No, I think of Mr. King's works as finely told stories of some adventures of his finely-drawn bigger than life characters who may or may not be in some very unusual situations.
Yeppir. Big hugs, Mr. King, big hugs!!


I was once reading SALEM'S LOT by myself at home. Dead silent in the house and the sun had just gone down. The phone rang, and I jumped to new undiscovered heights.
If you let King suck you in, you'll get your scare.
If I'm thinking of the same definition as literary as you are (and I probably am), let me say, yes, I agree, he can write in that manner, but I think he mostly chooses not to, and I think the majority of his prose is decidedly non-literary, the so-called Big-Mac/fries analogy. That's what made him popular, I think. However, one might argue that some of his more recent stuff, especially perhaps some of the shorter tales, leans more toward that style. Granted, there are probably passages in 'Salem's Lot and It that are very literary in style, but somehow, even they come off as appealing to a wider audience than the literary genre implies (I'm thinking in particular of one example: the section in 'Lot about the town knowing darkness...there's both a New Yorker-quality about it, and there's not, the equivalent of a Schrodinger's-Cat collection of letters).There's often a literary quality
Interesting question(s). I can't say I've ever been seriously scared by anything SK has written - disquieted, certainly, but not scared in the truest sense. Off the top of my head, I'd say the closest he came was in Pet Sematary.
Does that mean he's failed in his 'quest'? Not at all, because I'm pretty damn hard to scare anyway and his stories have touched me in other ways. (I agree on the point re: is it even possible to scare someone with a book. You can certainly create tension or even unease, but genuine horror, fright? I have my doubts.)
Is he a horror writer, though? Well, yes, in the sense that much of his work wears the robes and follows the tropes of horror (though not always too closely!)...but that's not all he is. There's often a literary quality about his work that some writers of literary fiction (which is, after all, really just another genre) would kill for a tenth part of.
For me, SK is primarily a writer who captures ordinary people wrapped up in extraordinary events. As such, he gets to one or several essential truths, and his worst 'bad guys' are usually human (arguably the worst 'bad guy' being a woman), and so to a greater or lesser extent his work sits outside of the mainstreams of genre.

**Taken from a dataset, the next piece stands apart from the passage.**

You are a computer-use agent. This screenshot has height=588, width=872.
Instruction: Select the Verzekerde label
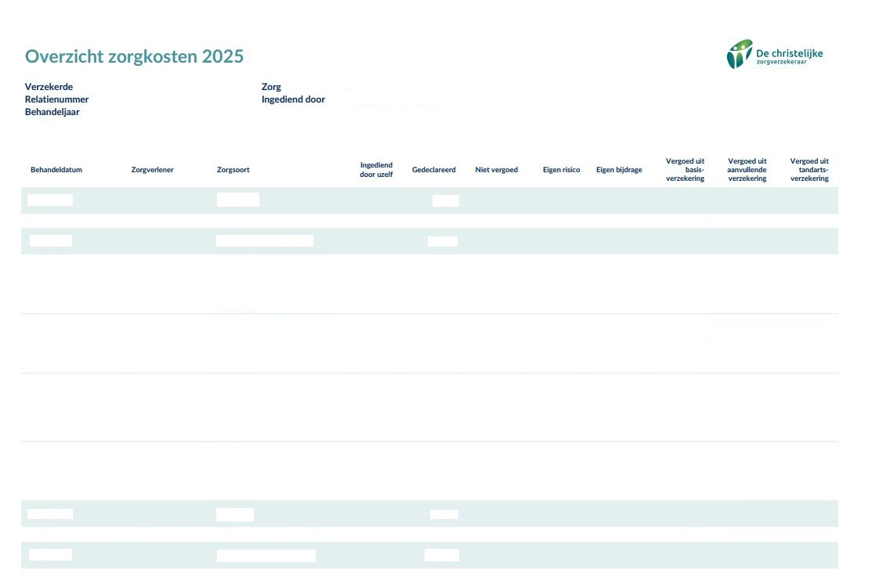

If you like, his stories bend genre(s) to their (or his) will rather than allowing themselves to be bent by the rules and restrictions of genre, and it's for that reason that I think SK will go down as one of the great American writers - and a key figure in the English (language) literary canon. (Where 'literary' is used in the broad sense of 'all literature', rather than the more narrow one of 'writer of literary fiction' - if there really is such a beast. Even Austen was basically a writer of romance.)